How Czechia celebrates Halloween

How Czechia celebrates Halloween

Halloween, or more precisely All Souls Day, falls on 2 November

Everybody around the world has heard of Halloween at least once or of its Spanish equivalent “El Dia de los Muertos”.  The remembrance of the dead is a typical ritual in many countries around the globe. In Czechia, it is known as “All Souls Day” (Dušičky), and it is unique in its own way.

Some history

The roots of today’s celebration go back to the Celts. Saihman was a Celtic holiday which celebrated the end of the year.

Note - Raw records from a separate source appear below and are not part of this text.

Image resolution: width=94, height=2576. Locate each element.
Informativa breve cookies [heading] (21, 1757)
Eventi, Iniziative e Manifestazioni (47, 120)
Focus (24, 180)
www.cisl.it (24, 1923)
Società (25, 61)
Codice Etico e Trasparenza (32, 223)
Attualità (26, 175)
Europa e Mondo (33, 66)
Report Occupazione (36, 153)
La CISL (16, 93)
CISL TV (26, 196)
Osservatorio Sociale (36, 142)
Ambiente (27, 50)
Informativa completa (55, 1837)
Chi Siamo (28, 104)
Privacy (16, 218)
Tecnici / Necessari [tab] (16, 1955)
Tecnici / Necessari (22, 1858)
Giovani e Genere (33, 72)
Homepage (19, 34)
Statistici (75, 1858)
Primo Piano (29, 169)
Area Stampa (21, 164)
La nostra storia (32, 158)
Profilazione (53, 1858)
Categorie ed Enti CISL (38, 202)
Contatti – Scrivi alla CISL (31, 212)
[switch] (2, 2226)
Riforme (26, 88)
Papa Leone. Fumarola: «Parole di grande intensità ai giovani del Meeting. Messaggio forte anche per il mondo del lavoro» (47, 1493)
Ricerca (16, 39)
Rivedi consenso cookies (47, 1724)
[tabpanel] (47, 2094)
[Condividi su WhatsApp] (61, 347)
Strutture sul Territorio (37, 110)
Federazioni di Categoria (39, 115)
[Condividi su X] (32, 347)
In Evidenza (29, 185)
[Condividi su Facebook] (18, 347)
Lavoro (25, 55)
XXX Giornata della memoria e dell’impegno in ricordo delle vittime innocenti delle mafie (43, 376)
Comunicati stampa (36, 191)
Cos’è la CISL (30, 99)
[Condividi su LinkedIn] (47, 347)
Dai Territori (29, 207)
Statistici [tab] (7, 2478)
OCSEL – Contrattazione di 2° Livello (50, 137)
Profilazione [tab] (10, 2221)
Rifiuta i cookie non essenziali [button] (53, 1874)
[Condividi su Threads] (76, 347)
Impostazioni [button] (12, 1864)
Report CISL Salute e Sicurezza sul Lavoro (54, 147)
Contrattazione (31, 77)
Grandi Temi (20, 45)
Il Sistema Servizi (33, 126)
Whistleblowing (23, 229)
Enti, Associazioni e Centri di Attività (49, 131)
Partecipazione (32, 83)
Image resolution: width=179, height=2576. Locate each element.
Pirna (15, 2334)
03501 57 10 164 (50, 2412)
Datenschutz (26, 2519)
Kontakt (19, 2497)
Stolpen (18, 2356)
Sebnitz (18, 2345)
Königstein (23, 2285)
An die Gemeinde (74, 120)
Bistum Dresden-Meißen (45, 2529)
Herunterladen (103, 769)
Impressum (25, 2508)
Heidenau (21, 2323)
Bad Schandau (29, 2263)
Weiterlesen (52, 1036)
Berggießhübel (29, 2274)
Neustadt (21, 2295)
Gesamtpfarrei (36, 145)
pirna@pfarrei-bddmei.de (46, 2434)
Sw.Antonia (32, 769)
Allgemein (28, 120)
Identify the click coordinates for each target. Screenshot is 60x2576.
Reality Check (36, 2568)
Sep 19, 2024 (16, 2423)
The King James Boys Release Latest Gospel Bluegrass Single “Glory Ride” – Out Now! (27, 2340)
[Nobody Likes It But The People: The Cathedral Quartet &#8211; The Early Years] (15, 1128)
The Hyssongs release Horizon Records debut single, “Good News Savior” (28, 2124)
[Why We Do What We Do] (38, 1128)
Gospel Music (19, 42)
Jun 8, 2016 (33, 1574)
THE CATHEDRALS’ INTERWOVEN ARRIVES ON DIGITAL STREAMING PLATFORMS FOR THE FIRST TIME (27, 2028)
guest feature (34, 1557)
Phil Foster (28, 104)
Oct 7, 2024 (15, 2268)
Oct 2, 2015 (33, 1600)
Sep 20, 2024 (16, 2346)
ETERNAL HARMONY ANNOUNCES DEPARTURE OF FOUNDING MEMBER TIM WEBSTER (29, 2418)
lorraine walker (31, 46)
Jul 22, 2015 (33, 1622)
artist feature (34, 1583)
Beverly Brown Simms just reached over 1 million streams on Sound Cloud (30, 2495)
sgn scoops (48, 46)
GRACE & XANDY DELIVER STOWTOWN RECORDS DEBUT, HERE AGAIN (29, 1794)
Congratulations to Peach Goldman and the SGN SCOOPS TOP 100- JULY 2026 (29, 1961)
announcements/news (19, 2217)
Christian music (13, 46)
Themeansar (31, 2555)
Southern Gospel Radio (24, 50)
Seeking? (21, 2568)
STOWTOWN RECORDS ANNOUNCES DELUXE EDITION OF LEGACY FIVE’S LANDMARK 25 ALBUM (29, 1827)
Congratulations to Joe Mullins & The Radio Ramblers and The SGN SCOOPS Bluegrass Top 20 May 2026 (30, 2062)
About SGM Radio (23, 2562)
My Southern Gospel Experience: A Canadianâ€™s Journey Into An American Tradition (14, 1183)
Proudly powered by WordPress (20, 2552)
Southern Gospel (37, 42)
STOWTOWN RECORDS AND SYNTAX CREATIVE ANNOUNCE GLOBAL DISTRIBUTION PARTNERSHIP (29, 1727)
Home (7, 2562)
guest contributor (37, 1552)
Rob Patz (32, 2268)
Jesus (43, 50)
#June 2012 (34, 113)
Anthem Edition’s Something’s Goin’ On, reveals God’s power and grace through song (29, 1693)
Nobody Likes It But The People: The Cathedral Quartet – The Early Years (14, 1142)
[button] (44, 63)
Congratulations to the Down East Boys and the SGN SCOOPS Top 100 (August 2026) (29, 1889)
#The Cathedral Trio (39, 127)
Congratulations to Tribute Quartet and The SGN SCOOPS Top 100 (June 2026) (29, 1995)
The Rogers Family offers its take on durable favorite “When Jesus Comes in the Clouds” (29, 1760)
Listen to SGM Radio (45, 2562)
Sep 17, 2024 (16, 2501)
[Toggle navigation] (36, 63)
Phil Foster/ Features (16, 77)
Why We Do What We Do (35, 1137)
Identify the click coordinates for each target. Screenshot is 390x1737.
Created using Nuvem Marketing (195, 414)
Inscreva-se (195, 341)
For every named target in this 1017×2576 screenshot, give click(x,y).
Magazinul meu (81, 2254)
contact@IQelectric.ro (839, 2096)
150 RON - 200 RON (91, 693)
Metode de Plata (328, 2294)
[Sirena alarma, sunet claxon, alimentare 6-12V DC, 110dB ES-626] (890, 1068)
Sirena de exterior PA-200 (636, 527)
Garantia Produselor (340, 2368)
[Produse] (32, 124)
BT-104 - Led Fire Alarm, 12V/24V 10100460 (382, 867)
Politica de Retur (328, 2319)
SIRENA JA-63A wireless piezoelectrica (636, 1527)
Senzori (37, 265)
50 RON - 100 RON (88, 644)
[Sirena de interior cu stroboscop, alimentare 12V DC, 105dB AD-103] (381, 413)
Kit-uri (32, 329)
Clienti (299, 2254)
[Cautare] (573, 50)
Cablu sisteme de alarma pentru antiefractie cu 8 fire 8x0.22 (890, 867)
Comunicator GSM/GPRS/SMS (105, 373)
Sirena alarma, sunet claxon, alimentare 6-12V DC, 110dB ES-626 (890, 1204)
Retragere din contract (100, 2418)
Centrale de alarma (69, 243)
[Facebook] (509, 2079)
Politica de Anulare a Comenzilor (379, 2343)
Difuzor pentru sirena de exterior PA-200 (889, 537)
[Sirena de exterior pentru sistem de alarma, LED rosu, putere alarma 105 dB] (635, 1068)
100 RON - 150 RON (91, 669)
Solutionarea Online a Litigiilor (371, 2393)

The celebration took place on the night of the 31 October and the morning of 1 November. On this night, the Celts believed that the barrier between the dead and the living disappeared. Thus, the souls of those who have passed away may venture onto the earth, and the living may venture into the realm of the underworld.

The Celts used this time to reminisce about their loved ones who have died by lighting fires and candles. They believed that the fire acted as protection against the souls of the wicked and would guide the souls of the pure.

As the Celts did inhabit central Europe, it can be argued that the celebrations of Saihman took place even on the territory of what today is the Czech Republic. This holy day was later replaced by the All Saints' Day (which is celebrated on the 1 November) by the Catholic church and All Souls' Day marked on 2 November.

Celebrations and rituals

Driven by the belief, that life’s final chapter does not end with the coffin, people would usually visit a family grave or a crypt, an light a candle and decorate it with flowers.

On All Souls' Day, it is also possible for the families of those, who were wicked during their life, to pray for their redemption in the afterlife. It is believed, that on the day of 2 November, the souls are given a chance to redeem themselves of their past sins.

Some sources also state that families of a deceased sinner used to burn butter in oil lamps. The unforgiven souls then may bathe in the burned butter and cleanse themselves.

What about Halloween in the Czech Republic?

Halloween is not an official holiday in the Czech Republic, and thus it is not a non-working day. More often than not, it is still viewed as a foreign celebration and the majority of Czechs (young and old) do not have any real connection to it.

The only time we can see any real celebration of Halloween in the Czech Republic is in schools or children's and young people's parties.

One Halloween custom that is prevalent and is getting more and more popular in the Czech republic is pumpkin carving. As the 31 October approaches, we can see houses decorated with works of art all over the country.

What to do in the Czech Republic during Halloween?

As mentioned above, the traditional customs tied with All Souls' Day are more of a time for meditation and honouring the memory of your loved ones. When it comes to Halloween, however, even though it is not an established holiday, there are some activities you can indulge in.

On a normal year, most of the bars and pubs in the city centre of Prague are decorated in the spirit of Halloween. Events invite the little ones to dress up as witches, werewolves, ghosts or any other mystical creature. Some communities even organize events such as “haunted forests” for the kids.

But to fully understand the Czech culture and customs, you should probably go the traditional way of things and celebrate All Souls' Day. So, if you happen to be there on 2 November, light a few candles, and maybe even visit the nearest graveyard as sightseeing alternative.

And whilst doing so, remanence upon your loved ones. Who knows? Maybe time spent in such a meditative way, will somehow enrich your inner world or make you feel connected to a history that is rooted in the times of the old Celts.